━━━━━ DATA TO PROCESS ━━━━━
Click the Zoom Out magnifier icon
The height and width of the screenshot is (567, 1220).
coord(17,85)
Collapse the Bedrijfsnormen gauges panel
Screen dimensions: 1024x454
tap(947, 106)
━━━━━
_EXERCISE_
Exactly the lines from the one containing "The height and" to the last line of the entries above must be duplicated, with both of those lines included and nothing more.

_SOLUTION TO THIS PROBLEM_
The height and width of the screenshot is (567, 1220).
coord(17,85)
Collapse the Bedrijfsnormen gauges panel
Screen dimensions: 1024x454
tap(947, 106)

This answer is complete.